Grasping at Straws: Venezuela’s Attempt to Quash U.S. Sanctions via the WTO

By: Andrea Ochoa Lozano, 2L

The international legal community is seemingly making fun of Venezuela’s latest ploy—requesting consultations with the United States through the World Trade Organization (WTO) for trade discrimination. As of December 18, 2018, the Venezuelan government claims that certain economic sanctions—placed by the United States—discriminate goods of Venezuelan origin and disallow fair importation into the United States. In requesting consultations, Venezuela claims that certain American statutes, regulations, and Executive Orders imposing economic sanctions violate the 1994 GATT WTO’s 1994 General Agreement on Tariffs and Trade. Venezuela claims that the United States offers advantages to other countries and the countries’ domestic producers via the economic sanctions. Upon first look, Venezuela seems to claim a violation of the Most Favored Nation (MFN) and the National Treatment principles, and important standard for enforcing non-discriminatory trade between WTO members. However, it appears that Venezuela’s claim in regard to the discrimination of goods is completely baseless.
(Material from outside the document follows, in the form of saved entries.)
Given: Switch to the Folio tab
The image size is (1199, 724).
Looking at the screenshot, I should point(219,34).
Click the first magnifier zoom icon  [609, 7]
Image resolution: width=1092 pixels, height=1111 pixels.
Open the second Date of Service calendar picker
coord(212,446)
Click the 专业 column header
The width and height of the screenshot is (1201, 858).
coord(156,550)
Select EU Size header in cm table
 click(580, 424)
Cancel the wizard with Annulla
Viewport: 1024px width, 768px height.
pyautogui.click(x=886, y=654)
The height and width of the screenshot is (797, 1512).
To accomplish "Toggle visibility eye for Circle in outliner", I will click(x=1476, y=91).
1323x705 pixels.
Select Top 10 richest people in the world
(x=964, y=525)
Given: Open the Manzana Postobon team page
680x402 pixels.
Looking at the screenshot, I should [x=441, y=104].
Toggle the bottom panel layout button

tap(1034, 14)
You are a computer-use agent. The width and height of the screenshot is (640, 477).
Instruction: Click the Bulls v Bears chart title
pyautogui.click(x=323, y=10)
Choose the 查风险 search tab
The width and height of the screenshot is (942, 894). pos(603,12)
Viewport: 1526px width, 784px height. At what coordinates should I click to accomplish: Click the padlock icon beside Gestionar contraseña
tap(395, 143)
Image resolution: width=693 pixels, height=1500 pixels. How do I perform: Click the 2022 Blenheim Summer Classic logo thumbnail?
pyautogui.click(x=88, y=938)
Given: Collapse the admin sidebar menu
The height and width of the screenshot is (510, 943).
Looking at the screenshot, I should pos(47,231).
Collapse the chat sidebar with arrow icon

The United States placed certain individuals linked to the current Venezuelan government onto the United States’ Specially Designated Nationals and Blocked Persons List (SDN). Members on this list are both banned from entering the States and unable to use assets in the country. Executive Order 13692 by President Obama in 2017 and 31 CFR Part 591 effectively placed certain Venezuelan individuals who have strong ties to the current regime and their companies on the SDN list. Venezuela claims that the United States violated Article I:1 because the country does not subject other WTO Member countries to similar trade-restrictive measures. Instead, Venezuelan goods face regulations on who is allowed to import goods, and unfair market opportunities after importation. Furthermore, the United States allegedly violated Article III:4 because it gives products of Venezuelan origin treatment less favorable than that of domestic origin. Additionally, they claim that products of Venezuelan origin face greater regulatory burdens and unfair market opportunities as a result of these coercive trade-restrictive measures. The United States supposedly violated Article V:2 because 31 CFR Part 591 requires the detention and seizure of certain goods of Venezuelan origin transiting through the United States en route to a WTO Member country. Lastly, Venezuela claims that the sanctions constitute restrictions outside those allowed by Article XI:1 because the United States is placing quantitative restrictions en route to another Member.

However, Venezuela fails to demonstrate exactly which products are being treated unfavorably and why United States’ sanctions specifically affect trade relations. According to Article 4:4 of the DSU, a request for consultations must be submitted in writing and must include the measures at issue and indicate the legal basis for the complaint. Based on the proposed claim, it is very unlikely that WTO will go through with the Dispute Settlement Process because the claim fails to be sufficiently precise.